First, you need to install pre-commit hooks through Python’s package manger pip
:
pip install pre-commit
Then configure it in a file named .pre-commit-config.yaml
(here done for ruff
):
repos:
- repo: https://github.com/pre-commit/pre-commit-hooks
rev: v2.3.0
hooks:
- id: check-yaml
- id: end-of-file-fixer
- id: trailing-whitespace
- repo: https://github.com/astral-sh/ruff-pre-commit
# Ruff version.
rev: v0.8.3
hooks:
# Run the linter.
- id: ruff
args: [ --fix ]
# Run the formatter.
- id: ruff-format
Then install the git hook scripts from the config file:
pre-commit install
Now the configured hooks will be run on all changed files when you try to commit them and you can only proceed if all checks pass.

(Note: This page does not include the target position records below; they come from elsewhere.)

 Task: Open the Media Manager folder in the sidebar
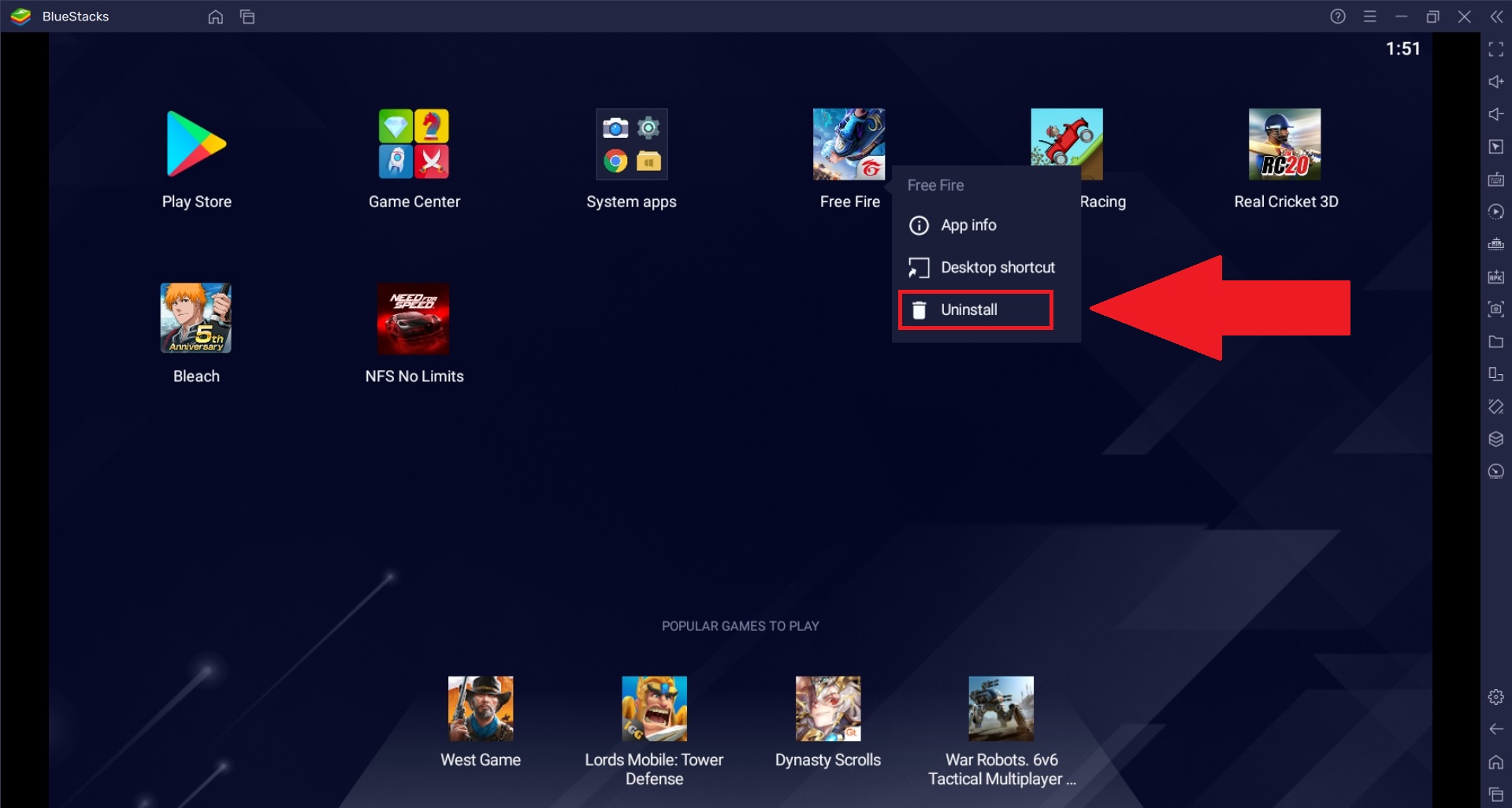(1495, 342)
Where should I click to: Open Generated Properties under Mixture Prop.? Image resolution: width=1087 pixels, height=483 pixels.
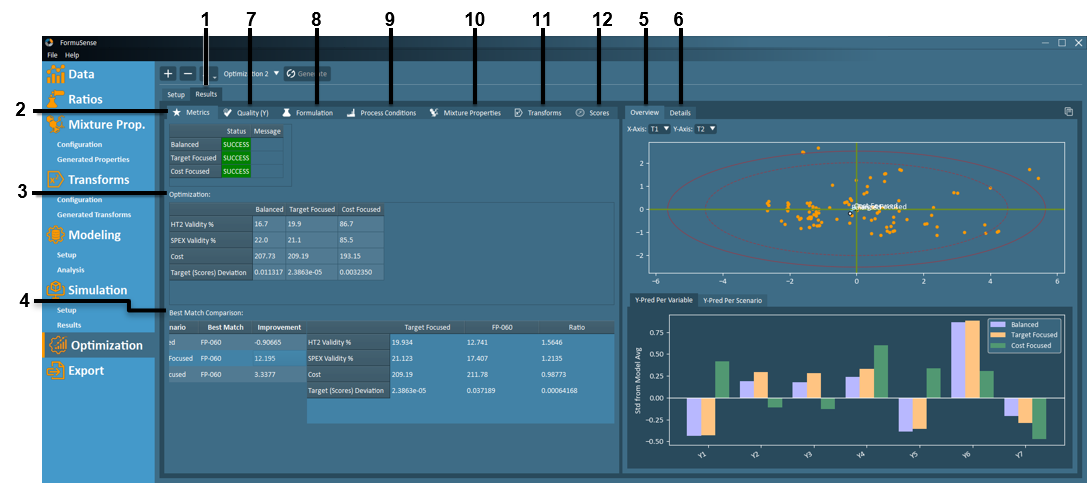point(93,159)
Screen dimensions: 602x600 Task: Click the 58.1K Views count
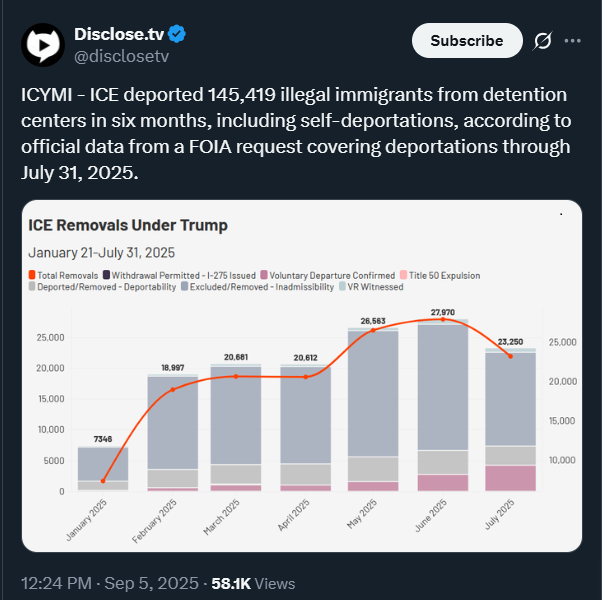pos(253,583)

To catch any style inconsistencies after the code was pushed to your remote repository (e.g., in case one of your collaborators has not installed the pre-commit hooks), you can also add these checks to your CI/CD pipeline (see Chapter 6).
Putting It All Together
When you set up all these tools, your repository should now look something like this (see here for more details; setup for programming languages other than Python will differ slightly):
project-name/
├── .gitignore # Exclude unnecessary files from version control
├── README.md # Describe the project purpose and usage
├── pre-commit-config.yaml # Pre-commit hook setup
├── pyproject.toml # Python dependencies and configs
├── data/ # Store (small) datasets
├── notebooks/ # For exploratory analysis
├── src/ # Core source code
└── tests/ # Unit tests
A clean project structure makes it easier to maintain your code.
At this point, you should have a clear understanding of:
- How to set up your development environment to code efficiently.
- How to host your version-controlled repository on a platform like GitHub or GitLab, complete with pre-commit hooks to ensure well-formatted code.
- The fundamental syntax of your programming language of choice (incl. key scientific libraries) to get started.